An expert in non–small cell lung cancer (NSCLC) provides an overview of recent data presented at the American Society of Clinical Oncology 2021 annual meeting to treat MET exon 14 mutations.
Benjamin Levy, MD: Great overview. For the sake of time, we’re going to move on to MET exon 14 skipping mutations and new approvals in 2020, 2021 for these rare but actionable mutations. Melissa, in 2 minutes or less—sorry to put you under the gun—[give us] a high-level overview of capmatinib and tepotinib and maybe a little about the ctDNA [circulating tumor DNA] story we saw at ASCO [American Society of Clinical Oncology Annual Meeting].

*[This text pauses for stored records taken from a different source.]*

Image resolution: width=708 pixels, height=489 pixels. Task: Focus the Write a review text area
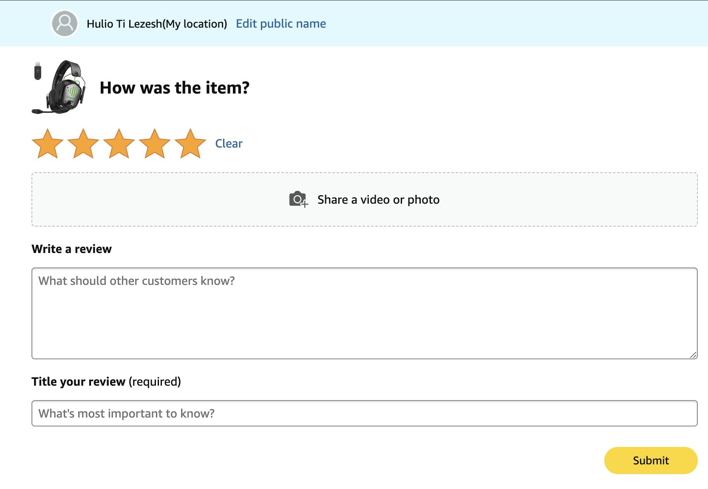coord(364,313)
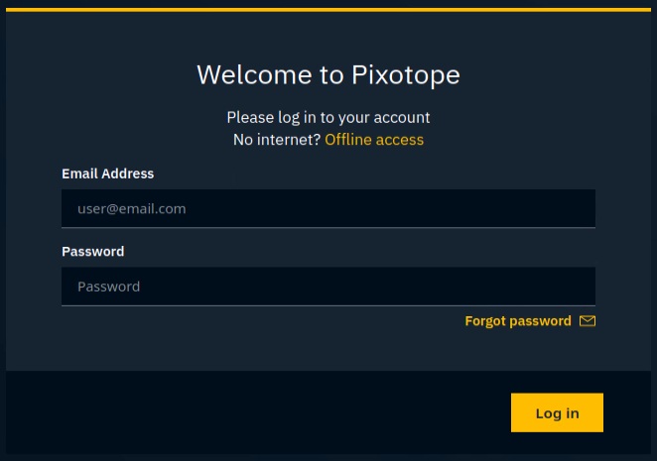Click the word 'Pixotope' in the heading
This screenshot has height=461, width=657.
point(406,75)
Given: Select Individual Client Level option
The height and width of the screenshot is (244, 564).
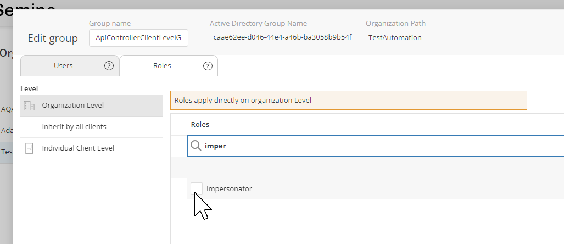Looking at the screenshot, I should pos(78,148).

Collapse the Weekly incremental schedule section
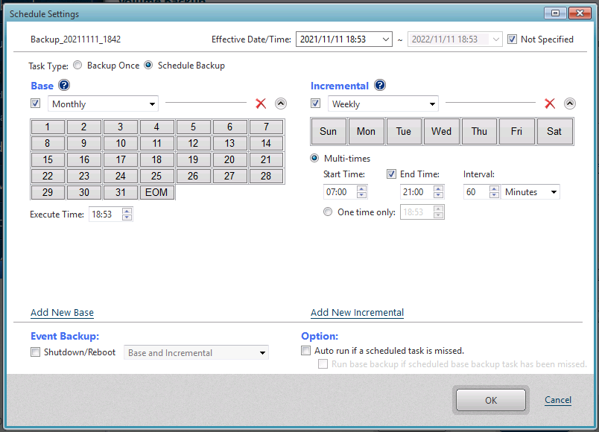(570, 104)
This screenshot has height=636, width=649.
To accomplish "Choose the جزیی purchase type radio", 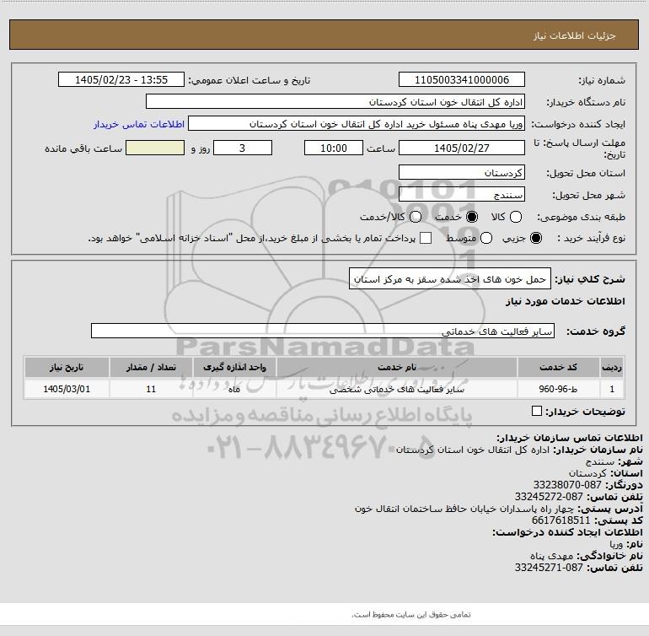I will [x=535, y=238].
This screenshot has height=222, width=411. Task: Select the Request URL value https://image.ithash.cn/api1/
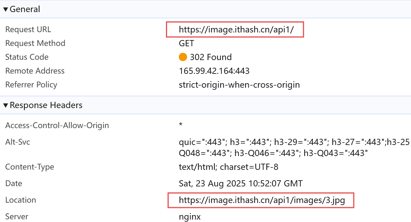pyautogui.click(x=236, y=29)
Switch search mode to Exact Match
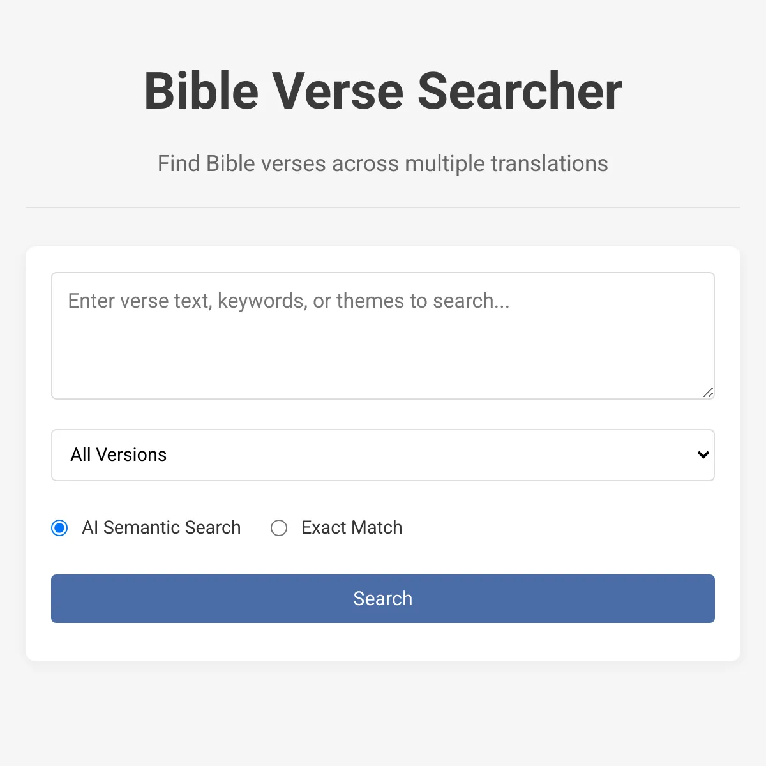The height and width of the screenshot is (766, 766). (279, 528)
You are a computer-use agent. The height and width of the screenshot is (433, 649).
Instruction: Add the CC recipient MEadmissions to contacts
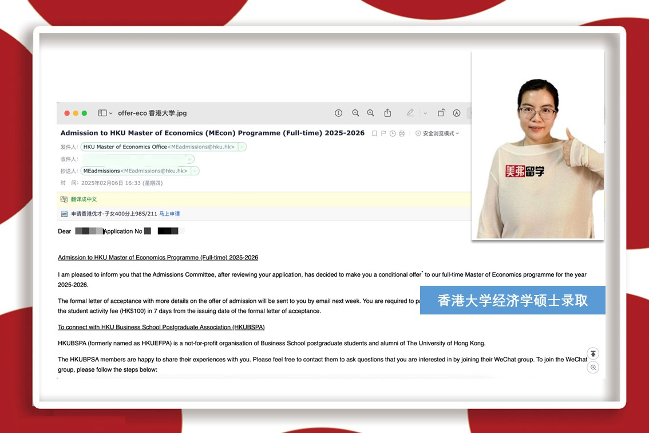pos(195,171)
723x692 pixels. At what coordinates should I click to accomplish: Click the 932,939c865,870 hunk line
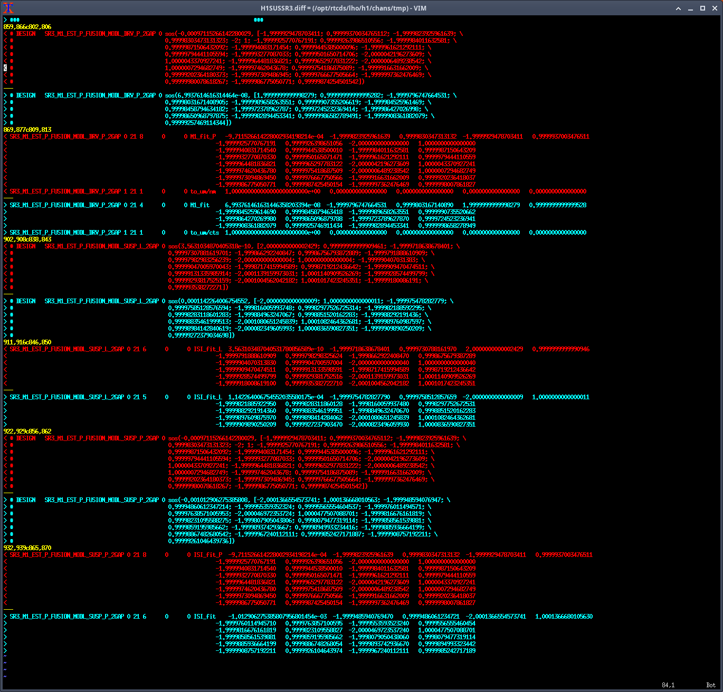[x=27, y=548]
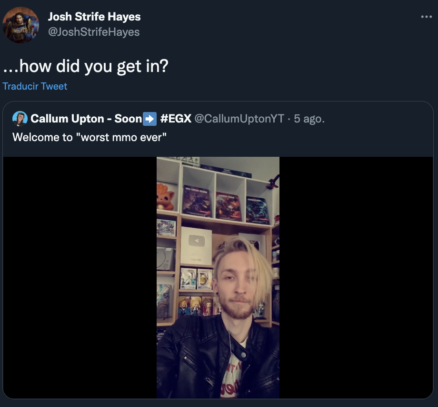The height and width of the screenshot is (407, 438).
Task: Click the 5 ago. timestamp
Action: tap(309, 119)
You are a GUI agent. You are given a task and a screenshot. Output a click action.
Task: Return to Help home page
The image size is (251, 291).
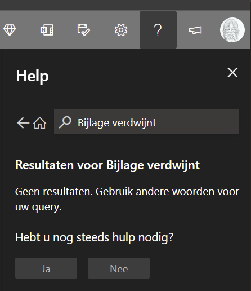coord(39,123)
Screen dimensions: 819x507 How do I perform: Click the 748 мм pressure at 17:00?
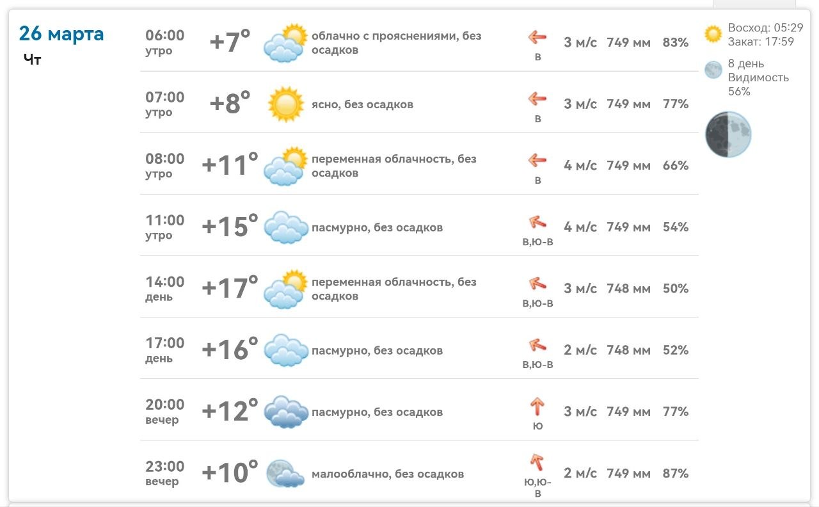(628, 350)
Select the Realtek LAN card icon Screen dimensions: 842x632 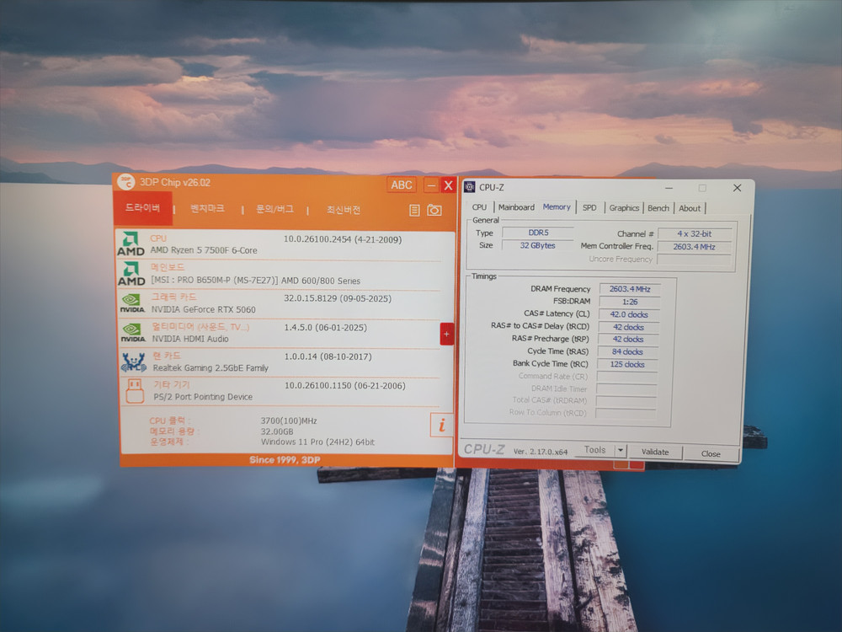pos(132,362)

Melissa Johnson, MD: Sure. That’s easy to do, Ben, because neither of these drugs is new to our audience. Capmatinib and tepotinib have been FDA approved for MET exon 14 skipping mutations for 6 months to a year, and both showed updated analysis. The capmatinib data reported at ASCO was in the front line. Response rate is 65%, the PFS [progression-free survival] is 10 months, and overall survival is 20 months—not too shabby. Adverse-effect profile with both drugs is similar—edema, nausea, vomiting, diarrhea. Nothing new there, but it’s solidifying the use of capmatinib in the front line as well as in refractory patients.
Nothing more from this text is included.